Treatment options for chronic Hepatitis B virus infection have disparate risks and benefits.
Interferon has clinically significant side effects, and lamivudine is associated with viral resistance.
In contrast, adefovir is safe and has lower viral resistance but is more expensive, but the most cost-effective approach is uncertain.
Dr Kanwal and colleagues from New York determined whether and under what circumstances the improved efficacy of adefovir offsets its increased cost compared with lamivudine or interferon.
The investigators conducted a cost–utility analysis stratified by Hepatitis B e-antigen status and a systematic review of MEDLINE from 1970 to 2005.
|Interferon cost $6337 versus $8446 with adefovir salvage strategy to gain 1 quality-adjusted life-year|
|Annals of Internal Medicine|
The researchers included patients with chronic Hepatits B infection, elevated aminotransferase levels, and no cirrhosis.
The analysis included third-party payer over the lifetime of patients and assessed incremental cost per quality-adjusted life-year gained.
The team classified interventions into 5 groups including no HBV treatment (the “do nothing” strategy) and interferon monotherapy.
The researchers reported that the remaining 3 intervention groups included lamivudine monotherapy, adefovir monotherapy, or lamivudine with crossover to adefovir upon resistance ("adefovir salvage" strategy).
The team found that the "do nothing" strategy was least effective yet least expensive.
The researchers noted that, compared with the "do nothing" strategy, using interferon cost an incremental $6337 to gain 1 additional quality-adjusted life-year.
Compared with interferon, the adefovir salvage strategy cost an incremental $8446 per quality-adjusted life-year gained.
The investigators observed that both the lamivudine and adefovir monotherapy strategies were more expensive yet less effective than the alternative strategies and were therefore dominated.
The team showed in a sensitivity analysis, that interferon was most cost-effective in health care systems with tight budgetary constraints and a high prevalence of Hepatitis B e-antigen-negative patients.
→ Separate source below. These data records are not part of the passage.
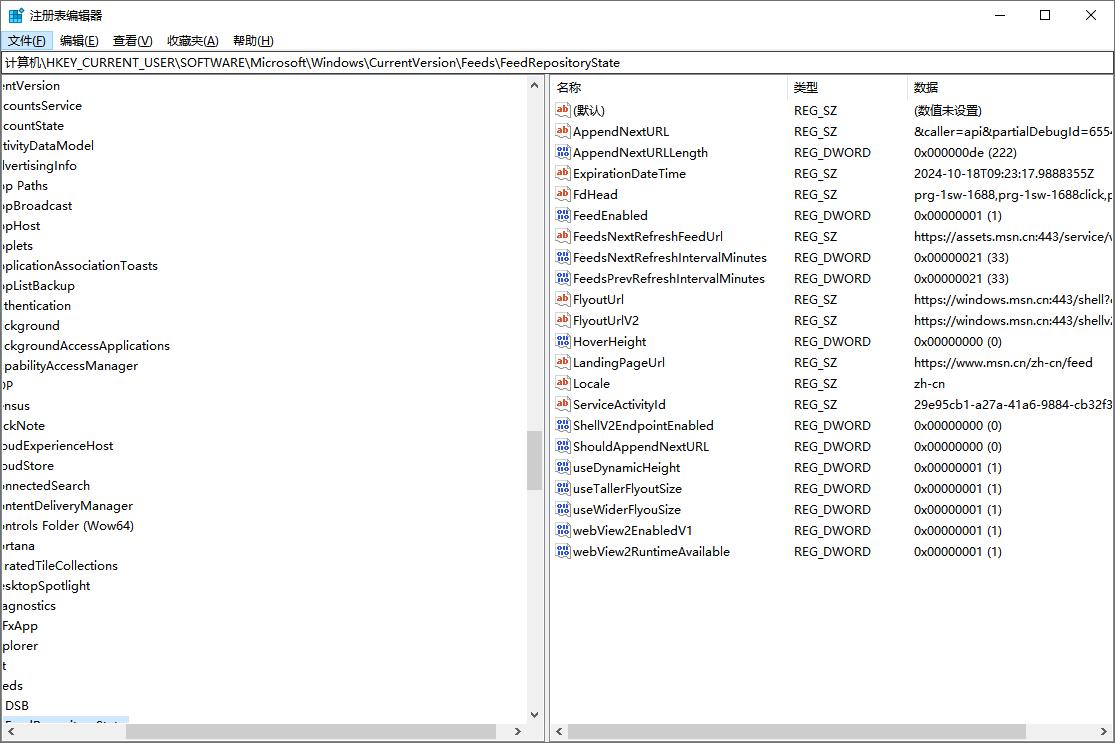Screen dimensions: 1115x743
Task: Select the icon next to FeedEnabled
Action: pos(563,215)
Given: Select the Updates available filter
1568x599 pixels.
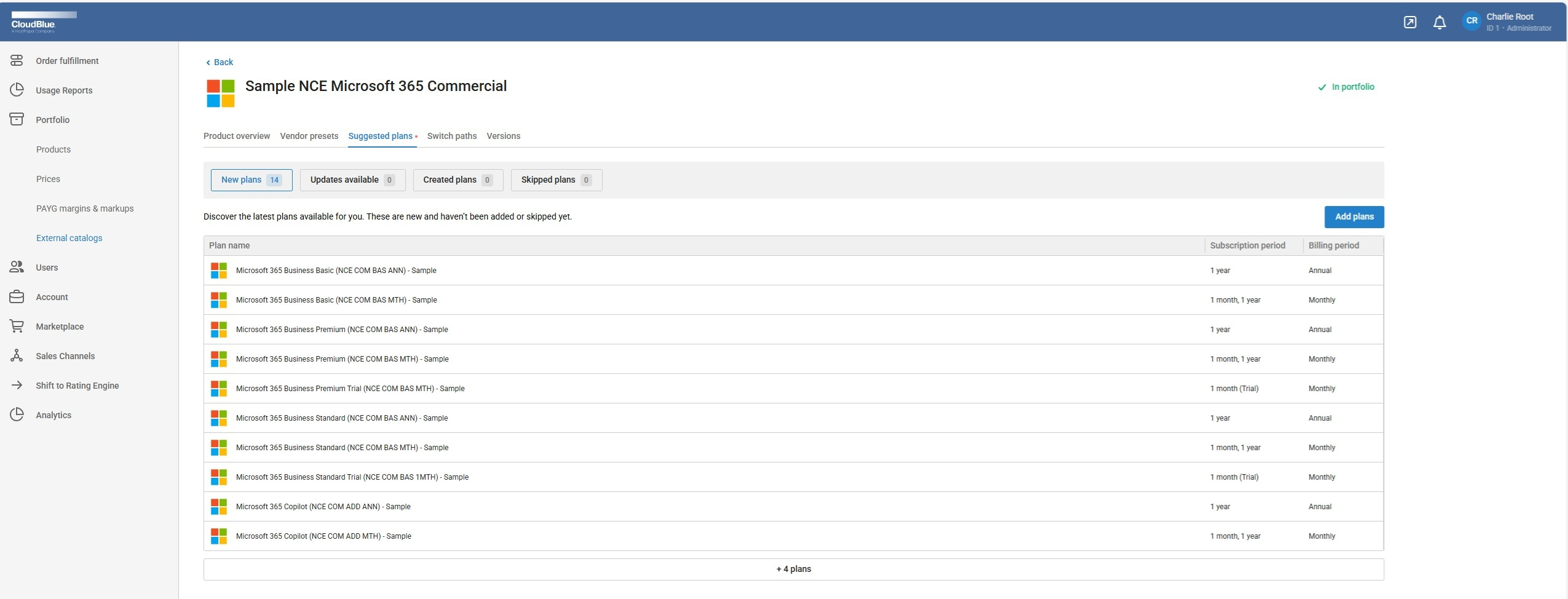Looking at the screenshot, I should 352,180.
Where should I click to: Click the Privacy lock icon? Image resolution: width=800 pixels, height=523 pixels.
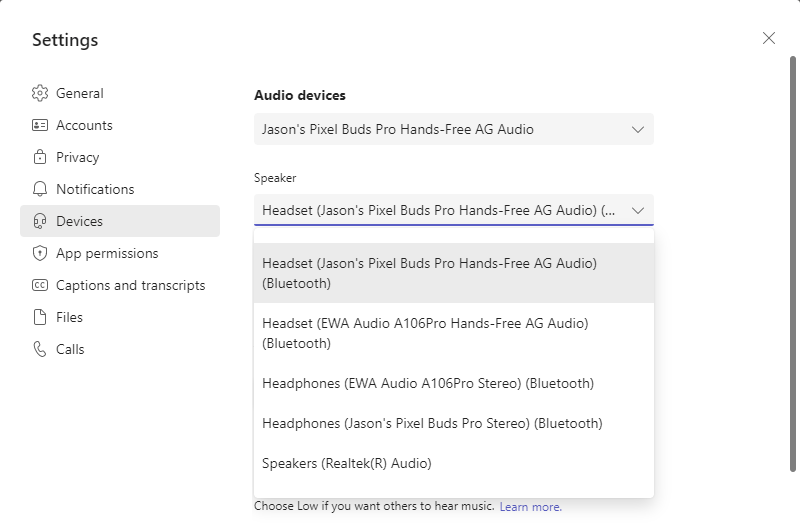[x=40, y=157]
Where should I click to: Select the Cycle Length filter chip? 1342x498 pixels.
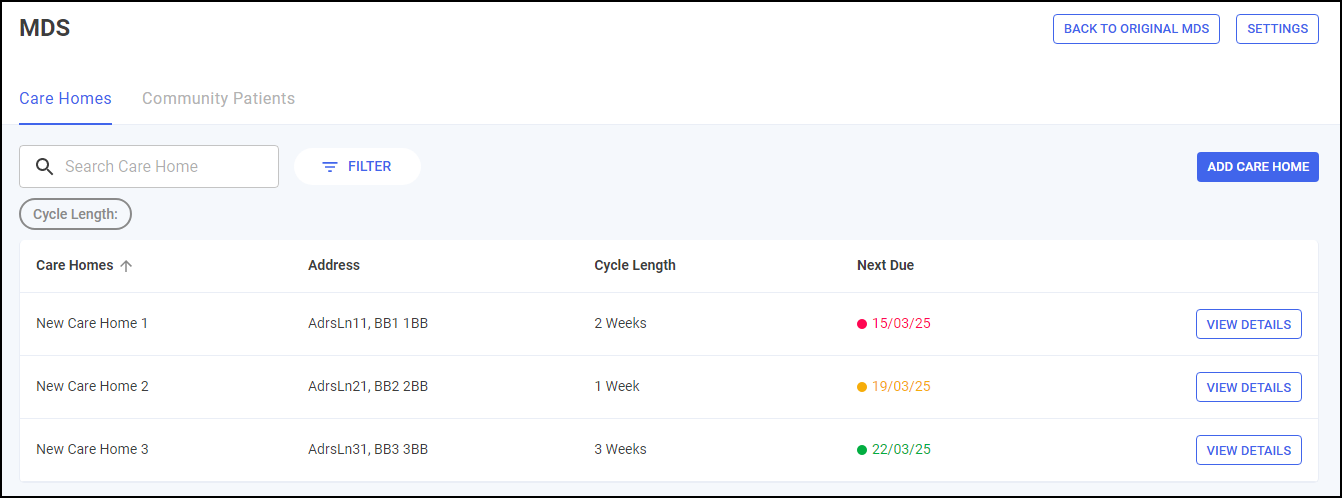pos(75,214)
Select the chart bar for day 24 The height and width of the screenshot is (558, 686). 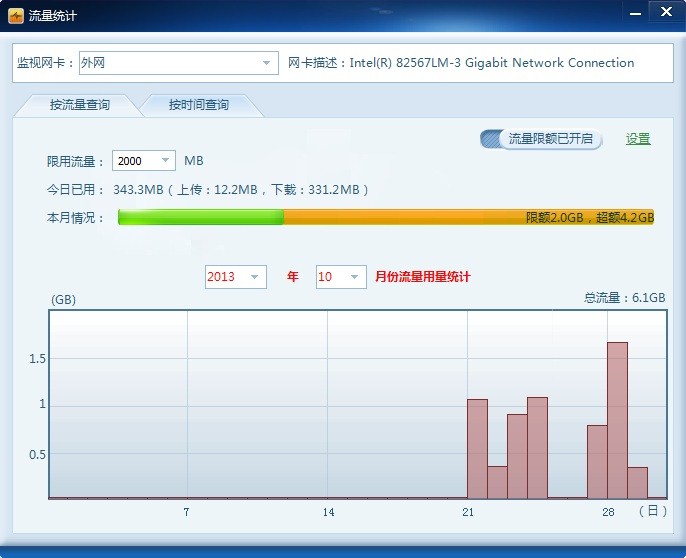tap(537, 447)
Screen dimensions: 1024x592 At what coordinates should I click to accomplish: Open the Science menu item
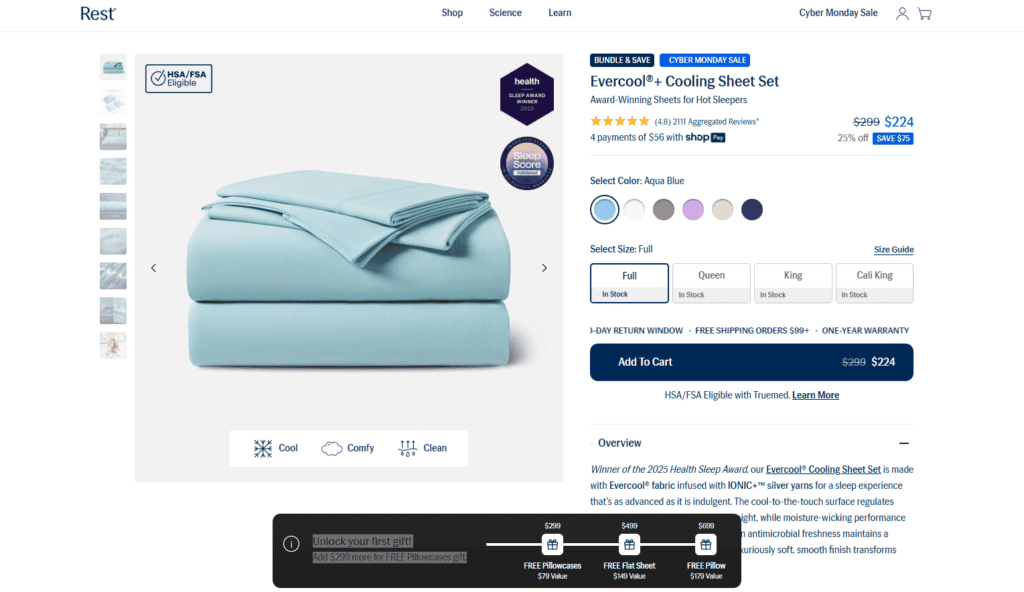505,13
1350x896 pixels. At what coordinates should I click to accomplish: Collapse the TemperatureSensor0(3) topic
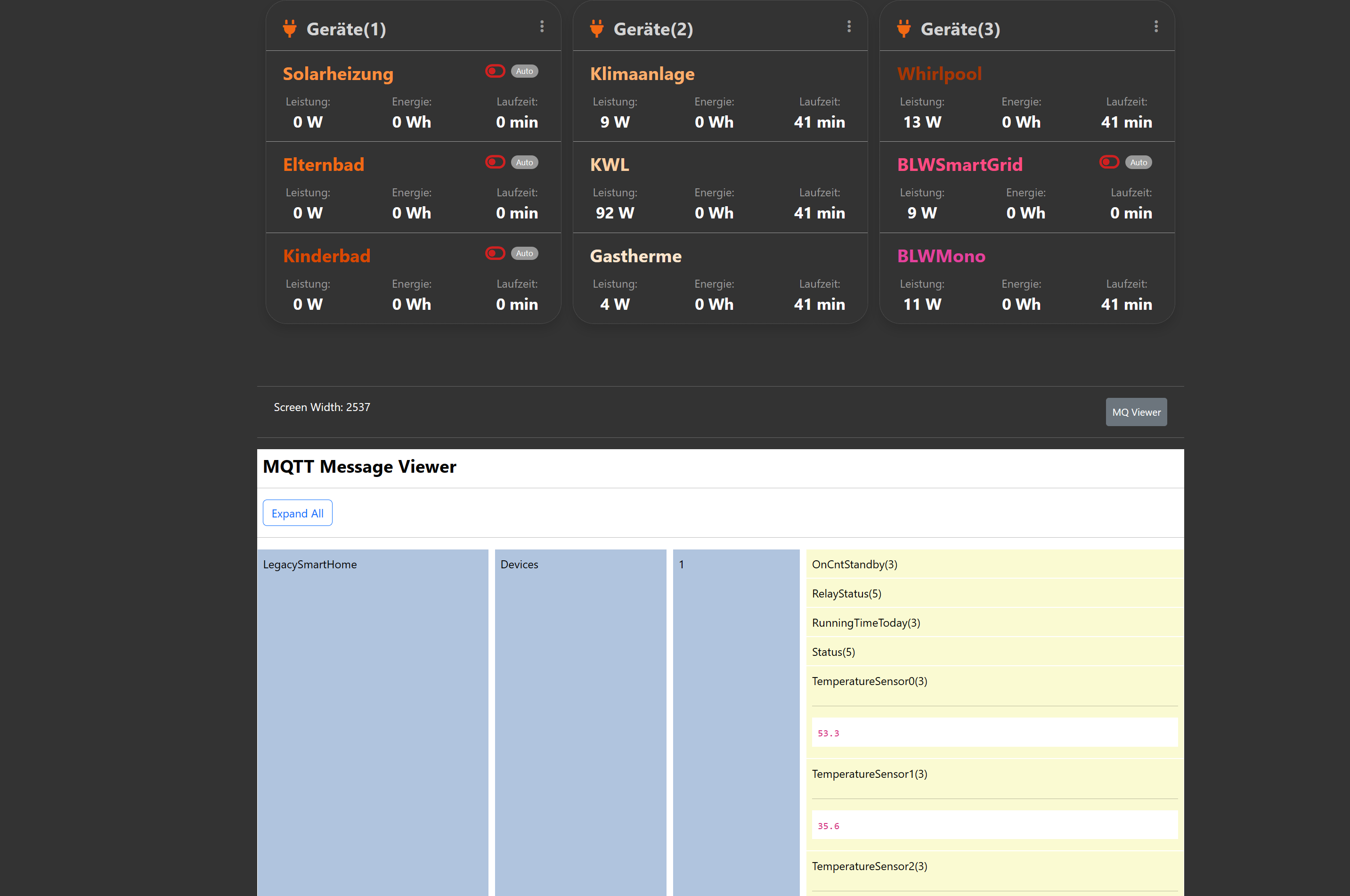(x=870, y=680)

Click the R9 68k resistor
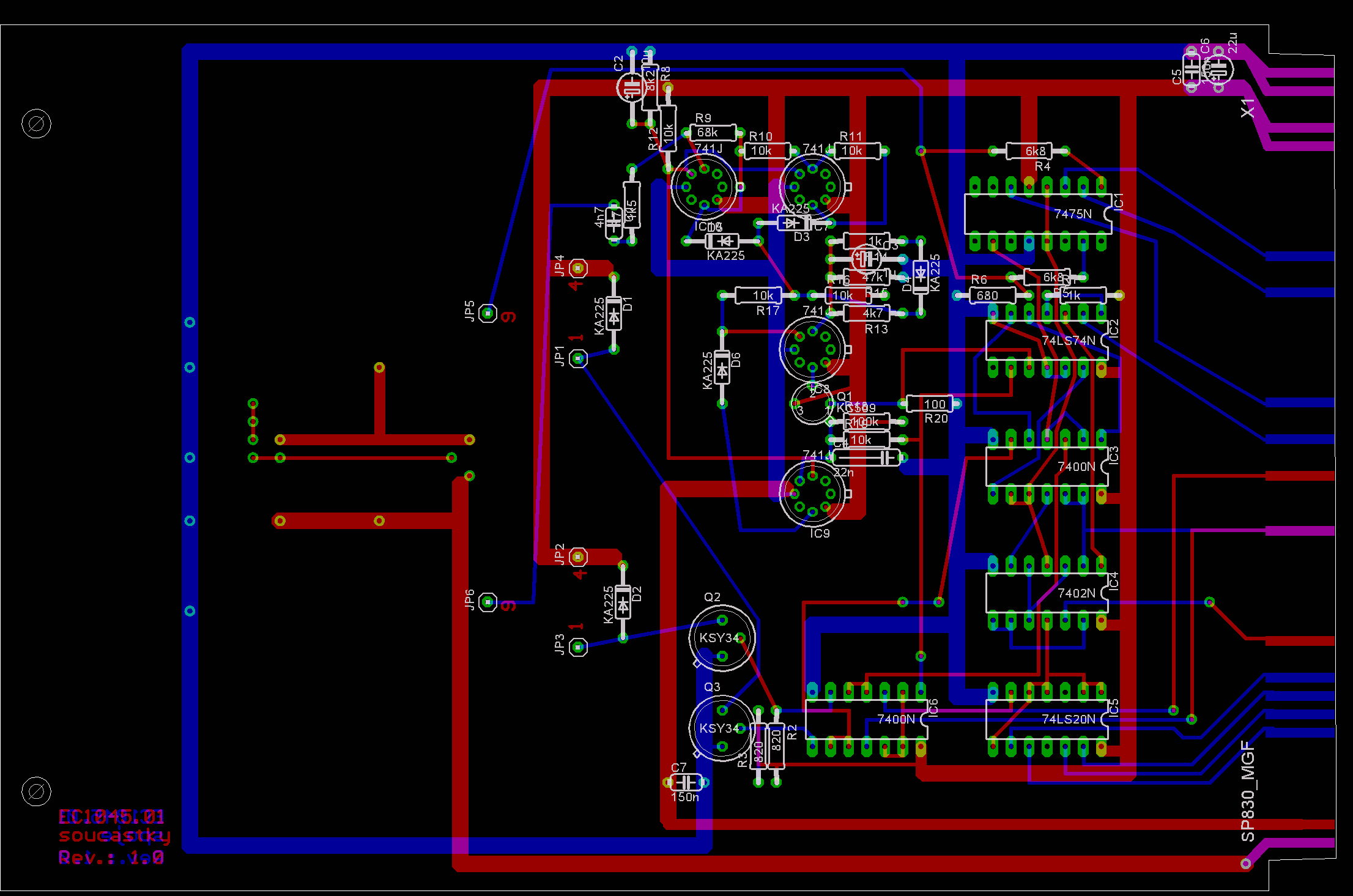tap(713, 133)
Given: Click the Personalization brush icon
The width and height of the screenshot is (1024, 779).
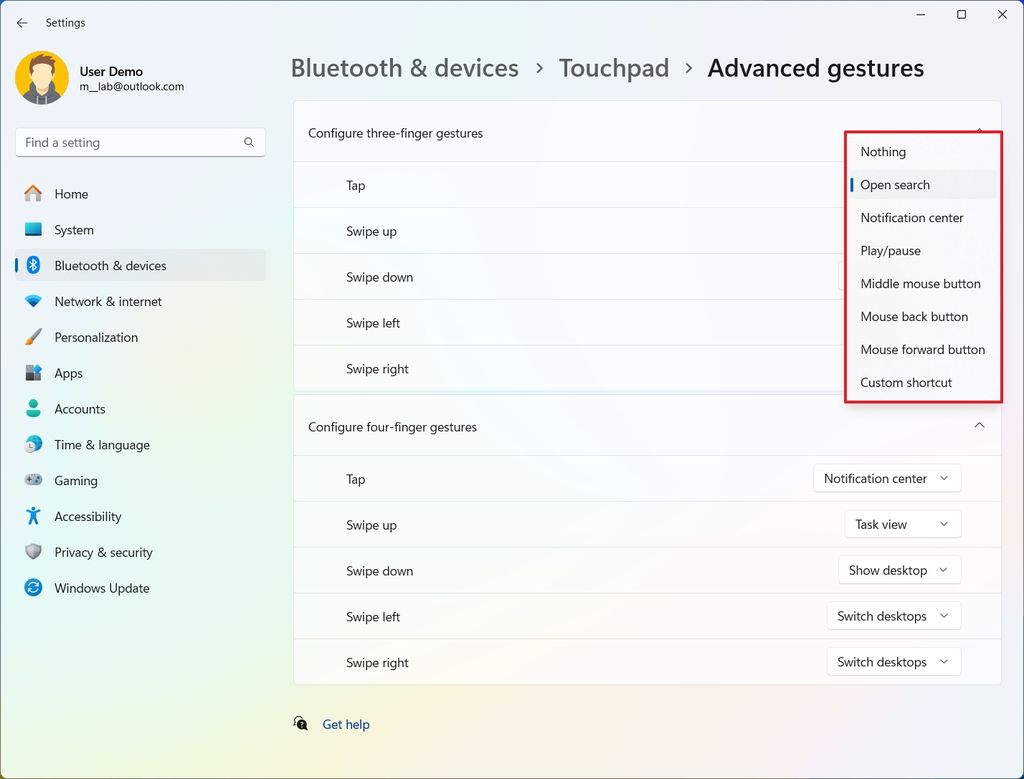Looking at the screenshot, I should pos(41,337).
The researchers indicated that these results apply only to patients with chronic Hepatitis B infection with elevated aminotransferase levels, and no clinical or histologic evidence of cirrhosis.
The research team reported that these results do not apply to alternative populations to those with Hepatitis B as described.
Dr Kanwal's team concludes, “Neither lamivudine nor adefovir monotherapy is cost-effective in chronic Hepatitis B infection.”
“However, a hybrid salvage strategy reserving adefovir only for lamivudine-associated viral resistance may be highly cost-effective across most health care settings.”
“Interferon therapy may still be preferred in health care systems with limited resources, especially in those serving populations with a high prevalence of Hepatitis B e antigen-negative.”